BIOLOGYtabs 2004  BIOLOGYtabs 2004 includes selected EBS programs that have research data stored therein.  New features include four equation libraries (repertoire, analogy, drill-down, and ladder), graphs (citations and methods), rule-based connections, structural networks, and new strategies for finding mathematical order in biology.  

 

 


BIOLOGYtabs 2005  BIOLOGYtabs 2005 includes selected EBS programs that have research data stored therein.  New features include a decimal equation library, puzzles (counting molecules, unfolding and refolding the hippocampus, and building a universal biology database), and examples of interpreting the results of an experiment within the framework of a data-driven biology.  

 


Puzzle 1 (2005): COUNTING MOLECULES - for students in molecular, cellular, and systems biology...  The program introduces the student to the process of (1) designing experiments as equations, (2) running experiments and interpreting results - with and without complexity, and (3) evaluating research publications.  The program will be of special interest to anyone reporting research results as optical densities, concentrations, or stereological densities - it shows how to increase the reliability of these data types. 

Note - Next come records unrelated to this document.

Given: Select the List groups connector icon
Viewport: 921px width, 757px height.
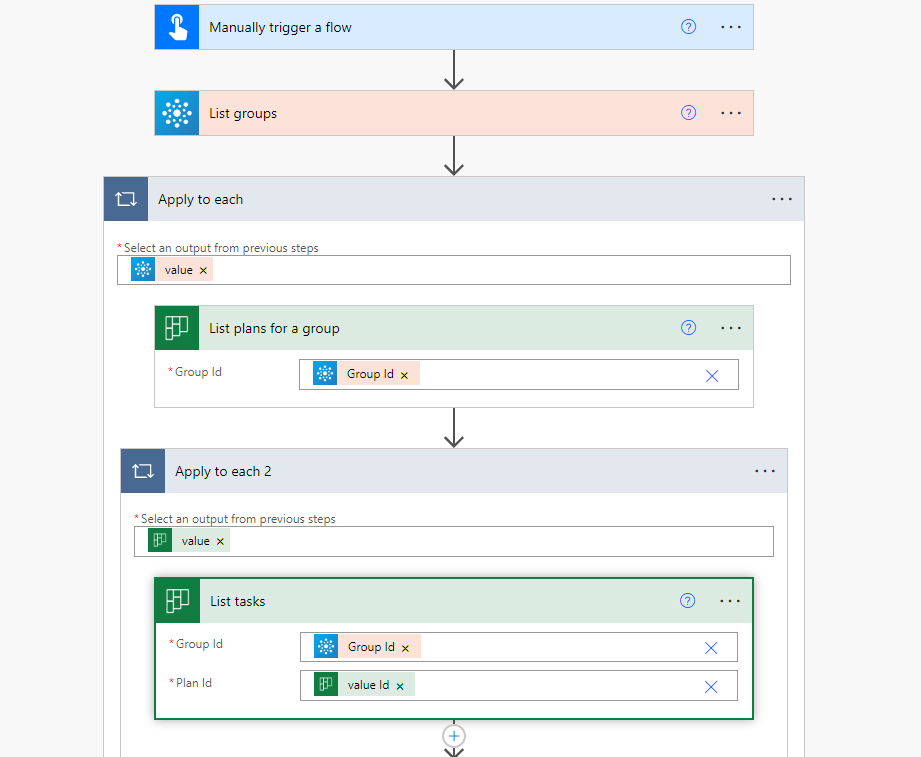Looking at the screenshot, I should tap(176, 113).
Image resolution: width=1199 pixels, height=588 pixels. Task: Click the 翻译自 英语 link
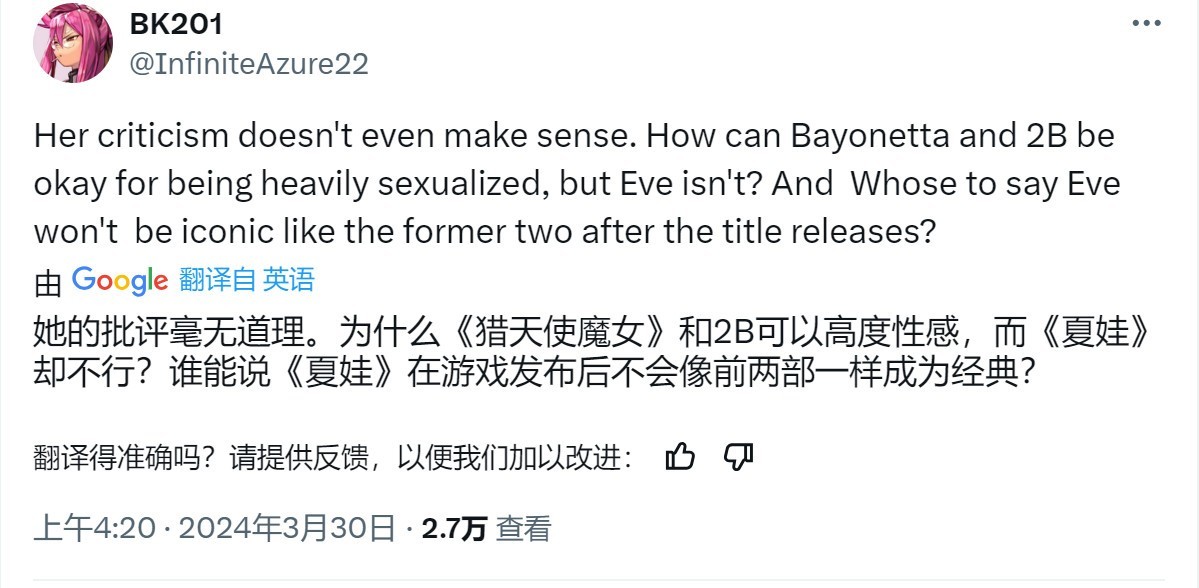247,280
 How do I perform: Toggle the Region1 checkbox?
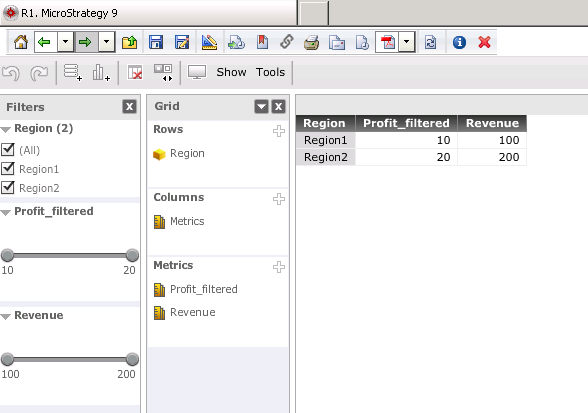coord(8,168)
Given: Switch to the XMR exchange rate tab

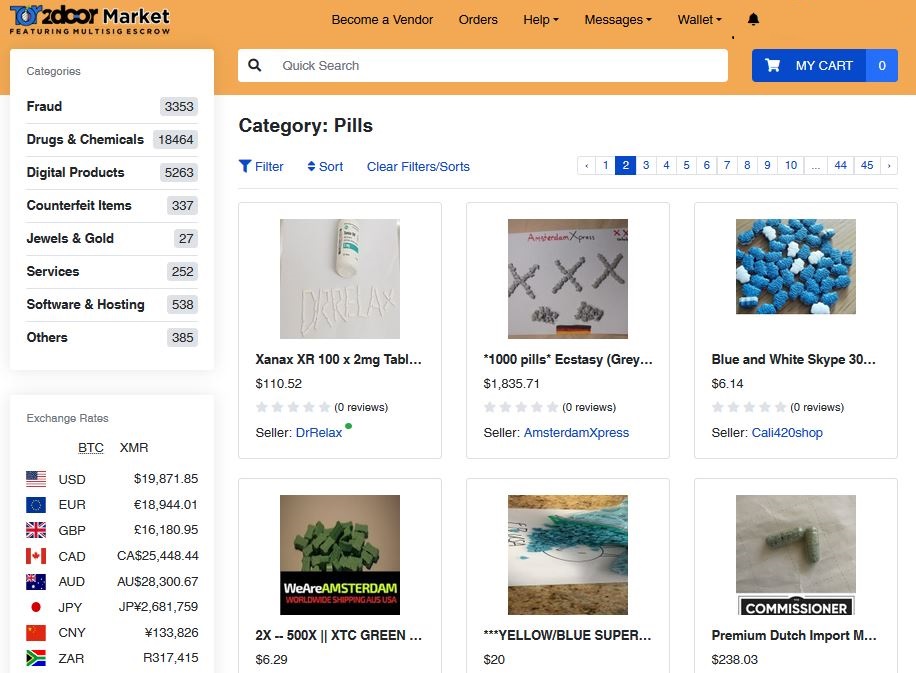Looking at the screenshot, I should point(134,447).
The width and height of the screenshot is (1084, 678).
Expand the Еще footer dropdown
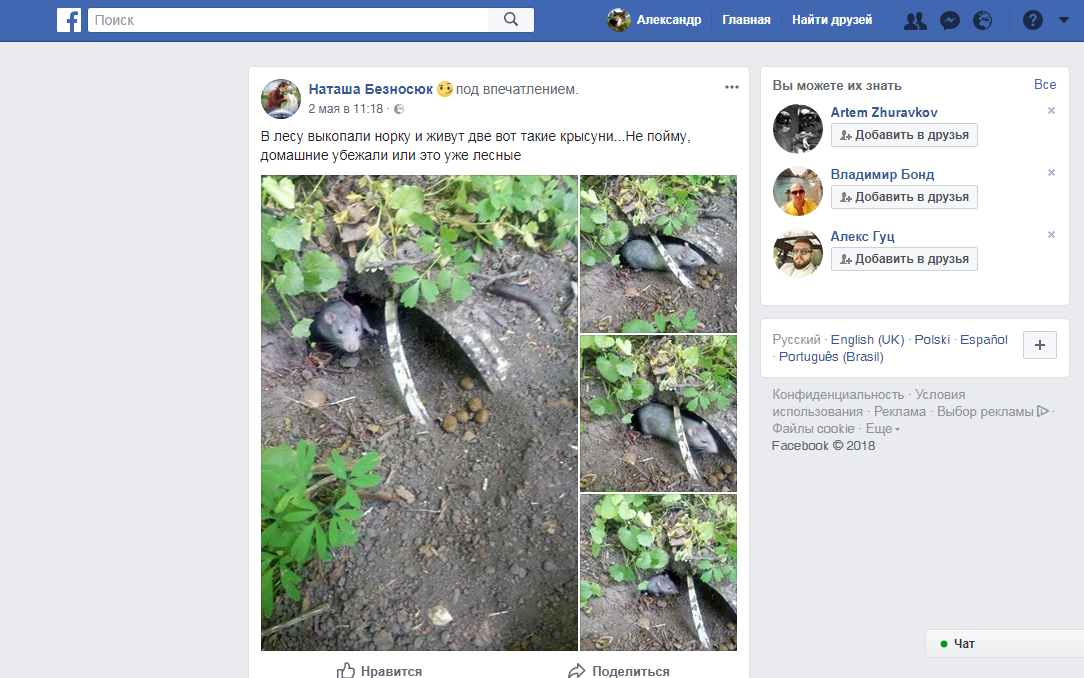click(x=883, y=429)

Puzzle 2 (2005): HIPPOCAMPUS - unfolded & refolded.  The program introduces the process of (1) writing equations for organs - using published data, (2) predicting the structure of a hippocampus from a single value (a volume or cell count), and (3) identifying unique phenotypic patterns in species with similar genotypes, namely the human, monkey, mouse, rat, and shrew.  The program will be of special interest to investigators wishing to unravel complexity - across species - as a way of exploring the relationship of the genome to phenotypic expression.      

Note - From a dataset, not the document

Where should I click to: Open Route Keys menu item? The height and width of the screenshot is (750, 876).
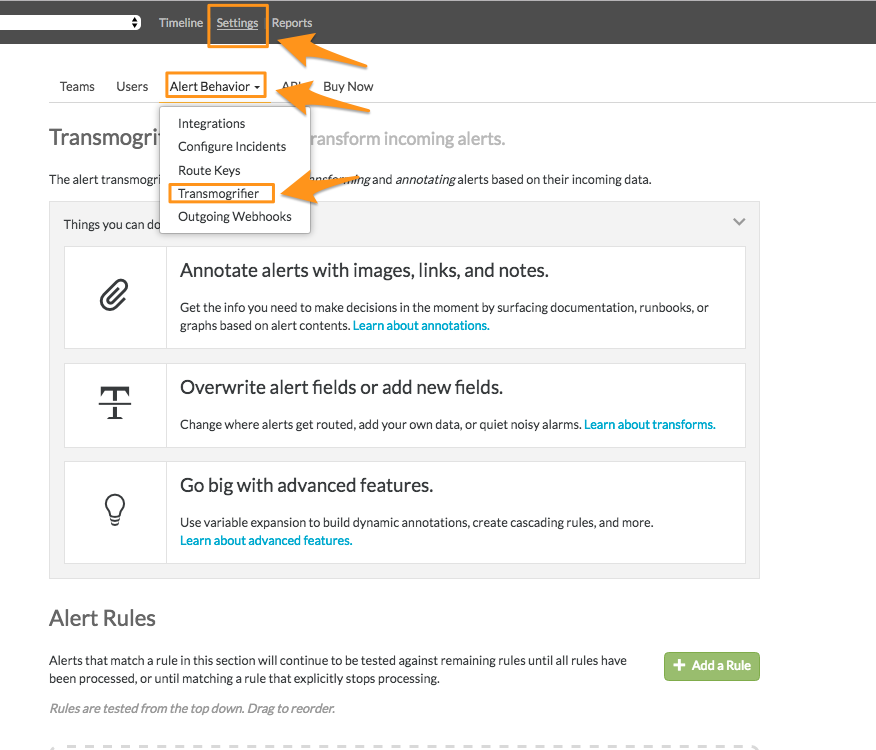(209, 170)
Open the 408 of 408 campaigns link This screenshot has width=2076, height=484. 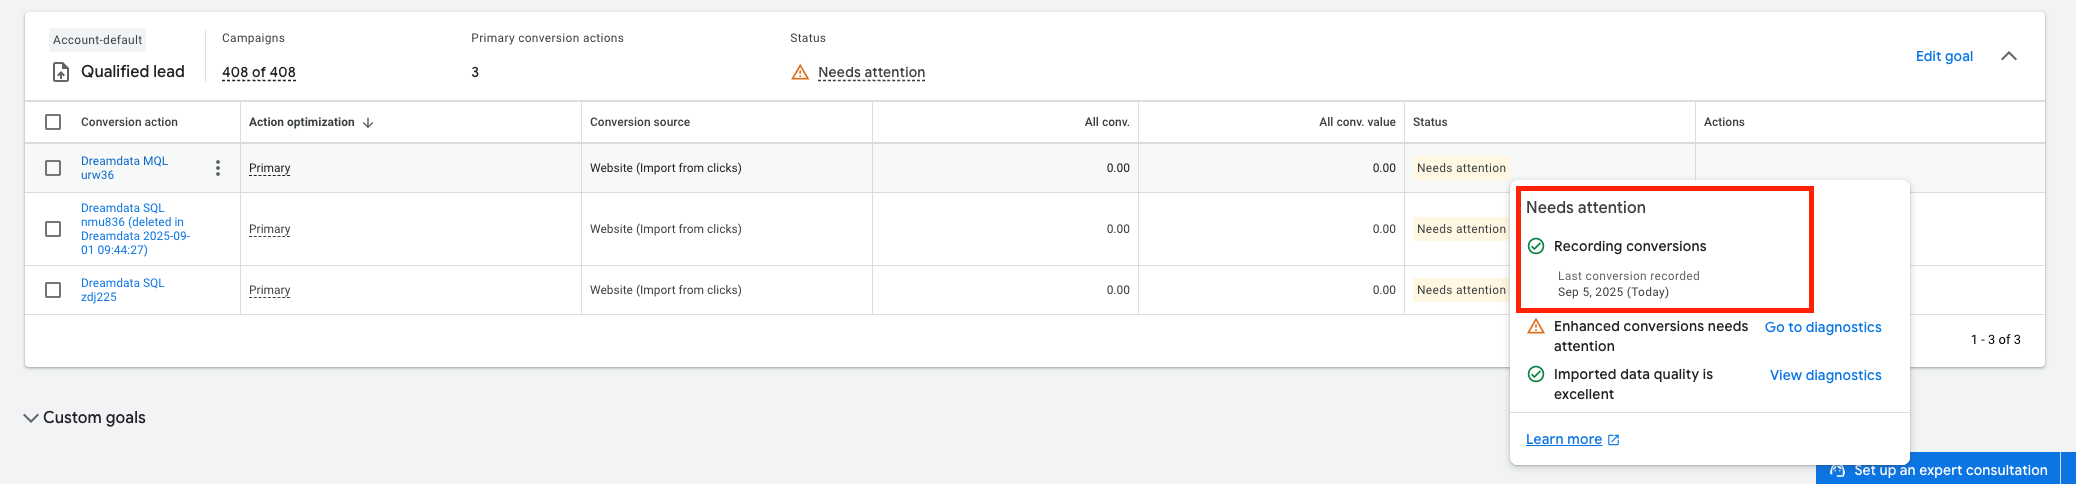[x=259, y=72]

Puzzle 3 (2005): UNIVERSAL BIOLOGY DATABASE 1.0  The program introduces a modern digital library for the basic and clinical sciences.  The data of published research papers are stored in a relational database, standardized to a universal format, hardened by minimizing bias and variability, integrated across disciplines, transformed into equations, and equipped with a user-friendly interface.  It offers the investigator a working model of a data-driven biology, one designed specifically for exploring biology in novel ways.                      

 


UNIVERSAL BIOLOGY DATABASE 2.0 (2006)  The database was upgraded to include both control and experimental data, connected to the original stereology literature database, and refitted with a "query by example" interface. In turn, the new database was used to translate research papers into stacks of equations, to summarize biological rules for assembling parts into larger structures, and to explain the process of reverse engineering.            

 


UNIVERSAL BIOLOGY DATABASE 3.0 (2007)  The software package was updated by adding new data and tools - including a concentration trap, cluster analysis module, and Rule Book. The solution to Puzzle 4, which began with a careful look at semiquantitative data, led to hybrid hierarchy equations, gold standards, and a strategy for capturing the data of molecules and genes.  In effect, we can now access, integrate, and interpret data from all sixteen levels of the biology hierarchy - seamlessly.  One finding was most surprising.  Biology turns out to be unique among the basic sciences in that its data are inextricably bound to their locations.  Such a relationship defines a key element of biological complexity.  This means that the interpretation of research data requires a consideration of two elemental factors - a numerical quantity and a location – both of which are embedded in the equation of the experiment.  In other words, biological complexity becomes manageable when our research data become fully quantitative and integrated.